Penetration and drug delivery of albumin nanoparticles into pancreatic multicellular tumor spheroids

Abstract

Albumin-based nanoparticles have been exploited as a useful carrier for the efficient delivery of anti-cancer drugs. In this study, albendazole was encapsulated into bovine serum albumin (BSA)–polycaprolactone (PCL) conjugates and the formed nanoparticles with a size about 100 nm were used to treat pancreatic carcinoma cells. In addition, two more types of albendazole-loaded BSA nanoparticles, 10 nm and 200 nm ones, were prepared using a desolvation method. The albendazole-loaded BSA nanoparticles were evaluated with both 2D cultured AsPC-1 cells and 3D multicellular tumor spheroids (MCTS). Their anti-tumor effects were also compared.
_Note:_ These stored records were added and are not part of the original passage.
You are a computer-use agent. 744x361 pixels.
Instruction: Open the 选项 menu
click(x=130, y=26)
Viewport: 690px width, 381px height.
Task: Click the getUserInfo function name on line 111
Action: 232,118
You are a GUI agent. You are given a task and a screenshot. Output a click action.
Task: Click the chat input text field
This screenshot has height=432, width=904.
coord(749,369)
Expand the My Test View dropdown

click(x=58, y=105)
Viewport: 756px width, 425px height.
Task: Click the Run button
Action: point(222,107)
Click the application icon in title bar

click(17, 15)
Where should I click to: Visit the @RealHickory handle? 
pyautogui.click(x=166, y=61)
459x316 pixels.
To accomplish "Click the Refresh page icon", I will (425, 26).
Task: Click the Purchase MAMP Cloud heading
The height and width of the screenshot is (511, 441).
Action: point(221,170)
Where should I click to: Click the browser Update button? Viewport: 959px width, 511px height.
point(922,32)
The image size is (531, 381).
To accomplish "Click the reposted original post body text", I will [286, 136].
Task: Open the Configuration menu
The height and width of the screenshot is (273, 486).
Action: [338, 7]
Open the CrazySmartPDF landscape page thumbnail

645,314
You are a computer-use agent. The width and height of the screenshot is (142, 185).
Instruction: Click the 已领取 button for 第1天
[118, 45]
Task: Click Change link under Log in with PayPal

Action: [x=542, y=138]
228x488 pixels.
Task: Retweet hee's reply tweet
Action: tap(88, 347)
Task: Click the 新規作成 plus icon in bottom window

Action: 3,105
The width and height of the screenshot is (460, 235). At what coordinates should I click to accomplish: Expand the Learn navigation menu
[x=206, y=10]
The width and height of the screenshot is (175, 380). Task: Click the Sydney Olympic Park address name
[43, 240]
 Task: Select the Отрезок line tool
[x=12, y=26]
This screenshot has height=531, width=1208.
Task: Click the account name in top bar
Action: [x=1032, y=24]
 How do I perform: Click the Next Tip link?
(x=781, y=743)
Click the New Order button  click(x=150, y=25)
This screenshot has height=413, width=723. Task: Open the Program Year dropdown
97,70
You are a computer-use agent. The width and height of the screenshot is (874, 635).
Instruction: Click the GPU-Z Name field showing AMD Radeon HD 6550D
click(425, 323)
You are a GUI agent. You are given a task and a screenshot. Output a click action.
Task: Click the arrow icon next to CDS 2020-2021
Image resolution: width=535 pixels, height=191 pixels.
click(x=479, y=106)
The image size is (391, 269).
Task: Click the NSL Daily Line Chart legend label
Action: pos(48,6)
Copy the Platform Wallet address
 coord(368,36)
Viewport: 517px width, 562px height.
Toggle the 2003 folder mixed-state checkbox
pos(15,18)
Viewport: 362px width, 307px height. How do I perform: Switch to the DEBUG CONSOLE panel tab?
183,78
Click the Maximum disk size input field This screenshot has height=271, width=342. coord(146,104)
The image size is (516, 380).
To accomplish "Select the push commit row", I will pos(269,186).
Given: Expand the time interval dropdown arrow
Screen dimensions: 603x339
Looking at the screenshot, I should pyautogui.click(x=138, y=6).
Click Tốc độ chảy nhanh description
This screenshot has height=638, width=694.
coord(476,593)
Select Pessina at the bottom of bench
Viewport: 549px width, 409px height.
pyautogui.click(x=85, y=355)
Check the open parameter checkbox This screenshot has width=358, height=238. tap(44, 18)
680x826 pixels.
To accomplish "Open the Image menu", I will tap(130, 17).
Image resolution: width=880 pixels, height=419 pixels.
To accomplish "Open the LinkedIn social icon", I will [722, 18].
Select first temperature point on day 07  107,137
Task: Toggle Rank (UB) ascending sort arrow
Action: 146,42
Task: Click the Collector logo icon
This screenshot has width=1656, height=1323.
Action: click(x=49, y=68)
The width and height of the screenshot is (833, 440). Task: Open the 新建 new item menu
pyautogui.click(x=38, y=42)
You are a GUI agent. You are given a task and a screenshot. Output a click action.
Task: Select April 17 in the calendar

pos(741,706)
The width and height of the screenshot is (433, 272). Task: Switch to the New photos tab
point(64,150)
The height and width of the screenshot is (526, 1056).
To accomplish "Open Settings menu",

BSA–PCL nanoparticles and 200 nm BSA nanoparticles showed noticeable cytotoxicity to 2D cultured AsPC-1 cells when compared to the free drug. The penetration of BSA–PCL nanoparticles and 200 nm BSA nanoparticles, especially the BSA–PCL nanoparticles, enabled effective delivery of albendazole into pancreatic MCTS. BSA–PCL nanoparticles also showed a better inhibition effect on the growth of pancreatic MCTS than the 200 nm counterpart. Although 10 nm BSA nanoparticles inhibited the growth of MCTS, the inhibitory effect was even less than that of free albendazole. In addition, it is also found that SPARC protein facilitates the penetration and drug delivery of albumin nanoparticle since treatment using anti-SPARC antibody decreased the efficacy of drug loaded BSA nanoparticles.